Key practice and research implications should be noted. At the family level, informational support must be offered to GBQ adolescents and their parents to increase their knowledge about general LGBTQ information and the specific ways their sexual health and wellbeing can be ensured. Parents, and fathers in particular, can also be encouraged to explore their thoughts about sex communication that is inclusive of sons’ same-sex attractions. With parents relying on outdated stereotypes during reactive sex communication about gay men and HIV, focused education for them and referrals to family counseling and social support systems would be prudent. Parents can also be encouraged to provide additional resources to their GBQ sons that will reinforce the safe sex messages they want to convey. These include provision of condoms during sex talks or by signing them up for educational opportunities offered at their local LGBTQ youth-serving organizations.

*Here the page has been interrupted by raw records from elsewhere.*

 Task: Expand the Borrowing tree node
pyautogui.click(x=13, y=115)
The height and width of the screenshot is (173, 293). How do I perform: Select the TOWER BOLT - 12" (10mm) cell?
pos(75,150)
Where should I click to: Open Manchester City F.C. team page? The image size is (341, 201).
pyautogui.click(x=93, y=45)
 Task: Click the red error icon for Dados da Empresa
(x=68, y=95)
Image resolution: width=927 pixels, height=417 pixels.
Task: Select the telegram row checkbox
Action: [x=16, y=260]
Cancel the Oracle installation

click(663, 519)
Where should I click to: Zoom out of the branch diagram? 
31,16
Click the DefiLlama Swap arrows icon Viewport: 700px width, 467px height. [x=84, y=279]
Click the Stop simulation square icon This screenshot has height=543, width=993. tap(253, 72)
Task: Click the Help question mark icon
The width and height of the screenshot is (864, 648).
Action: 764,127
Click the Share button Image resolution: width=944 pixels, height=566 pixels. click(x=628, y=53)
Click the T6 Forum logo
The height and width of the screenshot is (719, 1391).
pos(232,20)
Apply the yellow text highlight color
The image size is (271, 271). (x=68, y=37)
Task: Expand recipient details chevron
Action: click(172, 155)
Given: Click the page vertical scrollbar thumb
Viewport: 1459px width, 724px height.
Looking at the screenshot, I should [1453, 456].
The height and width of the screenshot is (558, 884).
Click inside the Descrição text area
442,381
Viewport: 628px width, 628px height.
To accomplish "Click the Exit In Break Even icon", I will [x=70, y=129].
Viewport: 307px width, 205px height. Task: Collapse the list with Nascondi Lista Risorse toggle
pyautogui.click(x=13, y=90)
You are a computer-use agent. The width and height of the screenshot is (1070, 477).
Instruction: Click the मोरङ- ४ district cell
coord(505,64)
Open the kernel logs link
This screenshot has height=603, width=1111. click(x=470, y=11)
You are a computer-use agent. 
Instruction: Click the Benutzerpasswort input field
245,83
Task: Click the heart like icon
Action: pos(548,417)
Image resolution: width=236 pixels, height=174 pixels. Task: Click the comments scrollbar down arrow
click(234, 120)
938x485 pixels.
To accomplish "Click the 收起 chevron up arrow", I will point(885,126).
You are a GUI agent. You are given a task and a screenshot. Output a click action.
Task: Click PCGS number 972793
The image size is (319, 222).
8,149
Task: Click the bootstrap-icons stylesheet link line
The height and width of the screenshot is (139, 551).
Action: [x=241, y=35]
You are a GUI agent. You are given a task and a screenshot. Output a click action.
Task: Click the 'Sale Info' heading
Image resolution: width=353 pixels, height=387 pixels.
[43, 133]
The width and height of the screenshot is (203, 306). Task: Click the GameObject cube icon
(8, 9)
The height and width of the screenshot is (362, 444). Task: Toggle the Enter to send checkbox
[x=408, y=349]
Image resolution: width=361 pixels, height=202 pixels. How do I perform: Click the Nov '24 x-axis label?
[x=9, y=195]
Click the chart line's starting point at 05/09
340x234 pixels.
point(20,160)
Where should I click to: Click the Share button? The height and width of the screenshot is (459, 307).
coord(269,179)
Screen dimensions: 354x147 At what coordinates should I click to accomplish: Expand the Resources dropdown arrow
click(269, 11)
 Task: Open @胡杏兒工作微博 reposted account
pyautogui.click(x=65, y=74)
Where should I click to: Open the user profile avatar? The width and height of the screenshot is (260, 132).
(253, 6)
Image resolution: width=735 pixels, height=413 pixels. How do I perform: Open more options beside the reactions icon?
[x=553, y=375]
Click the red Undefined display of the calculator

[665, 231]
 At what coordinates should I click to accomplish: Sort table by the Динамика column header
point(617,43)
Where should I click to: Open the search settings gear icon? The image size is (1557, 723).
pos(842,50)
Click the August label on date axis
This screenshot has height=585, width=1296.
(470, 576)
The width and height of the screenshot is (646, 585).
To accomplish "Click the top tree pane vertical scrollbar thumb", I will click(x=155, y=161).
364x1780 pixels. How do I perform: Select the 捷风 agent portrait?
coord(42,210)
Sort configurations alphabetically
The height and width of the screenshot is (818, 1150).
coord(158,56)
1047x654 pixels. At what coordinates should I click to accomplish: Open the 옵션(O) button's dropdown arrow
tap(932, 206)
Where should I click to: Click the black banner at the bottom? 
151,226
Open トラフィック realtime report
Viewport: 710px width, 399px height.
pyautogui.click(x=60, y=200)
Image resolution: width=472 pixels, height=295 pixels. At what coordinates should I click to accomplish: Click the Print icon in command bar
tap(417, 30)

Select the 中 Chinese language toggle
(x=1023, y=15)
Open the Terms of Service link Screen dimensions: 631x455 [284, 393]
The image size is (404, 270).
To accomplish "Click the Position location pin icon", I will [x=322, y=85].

Given that GBQ youth reside with and prefer parents as ideal sources of sex information, there is initial evidence to further explore devising home-based interventions that targets this population’s sexual education. At the community level, healthcare providers are in a position to encourage parents to more frequently discuss sex-related issues and provide inclusive content for discussions about sex and sexuality. During routine wellness visits, healthcare providers can model inclusive behavior for parents that does not assume adolescent males’ heterosexuality. For example, being affirming in word choice (“Are you dating anyone?” instead of “Do you have a girlfriend?”) not only conveys a nonjudgmental practice, but also encourages access and use of healthcare at a young age and potentially impacts continued engagement with the healthcare system as they progress to adulthood. With regard to research, we recommend conducting future studies that directly solicits the input of this understudied adolescent group. Most sexuality research with sexual minority youth rely on samples ages 18 and above and fails to account for the current reality of younger LGBTQ adolescents (Macapagal, Coventry, Arbeit, Fisher & Mustanski, 2017). Seeking institutional permission to waive parental consent is an underused strategy to address this limitation (Flores, McKinney, Arscott & Barroso, 2017). Additionally, research with parent-son dyads are recommended to identify salient interpersonal factors that are unique to adolescent males who self-identify as GBQ.

Conclusion

This study extends our understanding of the larger roles parents and healthcare providers can play in facilitating positive sexual health discussions and outcomes for GBQ youth that is family-based and specific to their emerging attractions, current and future behavior, and identities. Parents are a preferred source of sex information and can play a central role in the sexual socialization of GBQ adolescent males. The growing information on how sex communication occurs between parents and LGBTQ children can ultimately assist families and healthcare providers address this population’s health outcomes through inclusive sex communication. Supporting parents’ capacity to address the needs of their LGBTQ children through inclusive sex communication has the potential to minimize risk behaviors before these youth leave the confines of the home.

Funding:

Dr. Flores was supported by an NIH training grant during the study period (01F31NR015013) and is currently receiving postdoctoral funding (5T32NR007100-18). The study also received supplementary funding from the Surgeon General C. Everett Koop HIV/AIDS Research Award. The funding sources had no involvement in the study design, data collection, analysis, interpretation, write-up or any decisions regarding the publication of results.